Ryan Reed, customer support and communications specialist for uAvionix, showed the company's thumbnail-sized Ping ADS-B transceiver at Sun ’n’ Fun 2017. Designed for drones and still in R&D, the tiny component is intended to sit quietly until it senses an aircraft inside its five-mile bubble. At that point it will begin transmitting, letting the aircraft know the drone's position. Once the “threat” passes, the ADS-B output goes silent again, reducing clutter and "noise” in the system.
“That’s just one possible solution for the problems we expect in 2020 when everyone is [ADS-B] equipped, UAS and manned aircraft alike,” said Reed.

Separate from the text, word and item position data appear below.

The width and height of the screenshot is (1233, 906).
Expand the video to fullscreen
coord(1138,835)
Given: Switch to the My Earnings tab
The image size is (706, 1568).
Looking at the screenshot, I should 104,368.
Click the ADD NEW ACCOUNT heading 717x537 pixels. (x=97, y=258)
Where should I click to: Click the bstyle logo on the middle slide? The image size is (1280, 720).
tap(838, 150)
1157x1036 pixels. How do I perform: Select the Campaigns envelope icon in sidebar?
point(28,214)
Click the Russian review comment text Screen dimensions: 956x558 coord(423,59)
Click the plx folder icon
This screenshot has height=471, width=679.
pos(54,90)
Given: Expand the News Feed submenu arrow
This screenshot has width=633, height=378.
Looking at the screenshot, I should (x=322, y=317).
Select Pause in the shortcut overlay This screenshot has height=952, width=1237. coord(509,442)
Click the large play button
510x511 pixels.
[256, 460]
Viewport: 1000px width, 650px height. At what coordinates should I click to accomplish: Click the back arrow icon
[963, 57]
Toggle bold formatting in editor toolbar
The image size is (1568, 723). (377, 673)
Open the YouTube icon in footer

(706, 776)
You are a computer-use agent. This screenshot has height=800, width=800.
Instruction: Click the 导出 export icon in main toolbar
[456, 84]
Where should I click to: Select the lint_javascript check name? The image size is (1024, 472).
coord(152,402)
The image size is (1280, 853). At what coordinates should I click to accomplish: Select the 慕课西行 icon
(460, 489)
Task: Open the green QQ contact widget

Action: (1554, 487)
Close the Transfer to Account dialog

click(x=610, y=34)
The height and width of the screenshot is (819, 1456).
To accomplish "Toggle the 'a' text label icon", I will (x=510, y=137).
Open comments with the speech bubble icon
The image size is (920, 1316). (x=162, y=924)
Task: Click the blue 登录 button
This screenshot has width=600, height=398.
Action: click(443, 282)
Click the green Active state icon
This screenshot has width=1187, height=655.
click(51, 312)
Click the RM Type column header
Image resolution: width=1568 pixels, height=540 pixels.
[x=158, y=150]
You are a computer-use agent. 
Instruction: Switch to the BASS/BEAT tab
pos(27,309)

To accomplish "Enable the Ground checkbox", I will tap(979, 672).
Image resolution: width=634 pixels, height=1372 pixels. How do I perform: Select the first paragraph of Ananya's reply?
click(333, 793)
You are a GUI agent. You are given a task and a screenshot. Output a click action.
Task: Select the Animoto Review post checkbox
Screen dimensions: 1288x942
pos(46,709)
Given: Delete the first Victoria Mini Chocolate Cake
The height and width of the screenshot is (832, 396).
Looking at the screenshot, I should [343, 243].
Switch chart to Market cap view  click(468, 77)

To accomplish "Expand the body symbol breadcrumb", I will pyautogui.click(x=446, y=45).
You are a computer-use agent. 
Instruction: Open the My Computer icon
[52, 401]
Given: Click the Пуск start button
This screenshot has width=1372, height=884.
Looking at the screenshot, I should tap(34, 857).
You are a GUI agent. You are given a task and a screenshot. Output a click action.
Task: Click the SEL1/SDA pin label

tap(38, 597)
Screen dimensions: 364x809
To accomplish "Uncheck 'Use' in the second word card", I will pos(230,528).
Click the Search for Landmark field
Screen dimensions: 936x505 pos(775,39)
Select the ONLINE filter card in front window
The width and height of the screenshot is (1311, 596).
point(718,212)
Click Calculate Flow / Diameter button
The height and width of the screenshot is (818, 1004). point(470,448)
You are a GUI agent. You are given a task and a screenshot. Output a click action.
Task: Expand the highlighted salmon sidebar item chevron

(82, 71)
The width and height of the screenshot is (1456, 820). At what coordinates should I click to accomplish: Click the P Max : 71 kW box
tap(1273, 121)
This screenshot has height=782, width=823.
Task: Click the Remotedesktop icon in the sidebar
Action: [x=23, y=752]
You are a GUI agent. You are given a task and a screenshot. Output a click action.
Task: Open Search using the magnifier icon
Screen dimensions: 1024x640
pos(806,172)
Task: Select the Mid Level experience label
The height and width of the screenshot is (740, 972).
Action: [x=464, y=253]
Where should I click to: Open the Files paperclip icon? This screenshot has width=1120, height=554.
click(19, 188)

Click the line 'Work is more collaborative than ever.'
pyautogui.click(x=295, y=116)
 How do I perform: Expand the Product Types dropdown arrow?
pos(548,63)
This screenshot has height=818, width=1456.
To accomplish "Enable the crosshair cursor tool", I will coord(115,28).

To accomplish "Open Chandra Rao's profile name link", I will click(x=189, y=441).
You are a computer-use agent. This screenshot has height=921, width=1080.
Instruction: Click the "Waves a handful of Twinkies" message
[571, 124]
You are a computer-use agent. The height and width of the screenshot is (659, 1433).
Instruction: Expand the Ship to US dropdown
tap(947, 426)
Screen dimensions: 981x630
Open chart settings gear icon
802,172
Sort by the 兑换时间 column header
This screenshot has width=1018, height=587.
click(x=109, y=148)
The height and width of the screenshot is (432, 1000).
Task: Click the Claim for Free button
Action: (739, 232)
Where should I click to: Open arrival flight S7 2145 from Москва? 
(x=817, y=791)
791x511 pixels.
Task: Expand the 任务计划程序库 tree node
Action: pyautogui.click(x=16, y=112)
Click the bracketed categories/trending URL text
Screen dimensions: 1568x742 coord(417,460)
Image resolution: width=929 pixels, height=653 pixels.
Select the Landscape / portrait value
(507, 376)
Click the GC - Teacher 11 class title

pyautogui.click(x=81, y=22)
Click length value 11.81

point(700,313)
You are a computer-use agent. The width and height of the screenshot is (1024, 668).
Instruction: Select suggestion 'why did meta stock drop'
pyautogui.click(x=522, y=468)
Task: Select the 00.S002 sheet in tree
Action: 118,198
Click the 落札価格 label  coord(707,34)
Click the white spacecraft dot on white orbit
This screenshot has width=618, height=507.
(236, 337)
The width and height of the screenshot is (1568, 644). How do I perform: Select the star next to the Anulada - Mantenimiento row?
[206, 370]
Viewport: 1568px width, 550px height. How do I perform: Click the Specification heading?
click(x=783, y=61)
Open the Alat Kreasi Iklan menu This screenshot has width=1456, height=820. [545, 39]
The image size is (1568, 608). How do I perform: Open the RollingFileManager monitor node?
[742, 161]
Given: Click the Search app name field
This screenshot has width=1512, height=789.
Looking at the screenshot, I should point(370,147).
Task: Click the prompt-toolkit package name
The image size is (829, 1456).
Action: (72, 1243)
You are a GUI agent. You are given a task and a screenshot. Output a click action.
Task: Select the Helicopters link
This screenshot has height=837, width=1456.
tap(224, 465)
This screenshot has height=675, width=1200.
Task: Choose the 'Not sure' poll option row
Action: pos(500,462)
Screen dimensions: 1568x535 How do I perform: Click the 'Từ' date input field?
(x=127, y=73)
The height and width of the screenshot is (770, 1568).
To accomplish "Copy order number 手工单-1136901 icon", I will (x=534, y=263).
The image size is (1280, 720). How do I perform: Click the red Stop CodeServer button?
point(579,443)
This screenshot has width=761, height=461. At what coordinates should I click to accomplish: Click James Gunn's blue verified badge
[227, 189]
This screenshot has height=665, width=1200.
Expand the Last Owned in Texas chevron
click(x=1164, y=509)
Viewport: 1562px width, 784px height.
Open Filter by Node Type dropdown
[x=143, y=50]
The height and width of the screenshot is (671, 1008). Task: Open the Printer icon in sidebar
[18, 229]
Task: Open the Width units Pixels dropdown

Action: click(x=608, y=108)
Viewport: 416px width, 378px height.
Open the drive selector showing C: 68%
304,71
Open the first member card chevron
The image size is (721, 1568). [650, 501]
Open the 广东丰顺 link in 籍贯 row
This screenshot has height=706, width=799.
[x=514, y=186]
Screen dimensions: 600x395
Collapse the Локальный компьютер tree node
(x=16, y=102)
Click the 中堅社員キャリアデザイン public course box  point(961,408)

uAvionix produces transceivers, transponders, ADS-B receivers and a TSO’d WAAS GPS for UAS, and has a 60-gram ADS-B IN/OUT transceiver for experimental and LSA aircraft designed to meet the performance requirements of TSO-C154c. Its Echo line of products, including a mode-S transponder with ADS-B 1090ES OUT, range in price from $500 to $1,699, including Wi-Fi and wired or wireless integration with legacy mode-C/S transponders. The equipment is designed for remote mounting, and works with both Grand Rapids Technology and MGL EFIS at this time.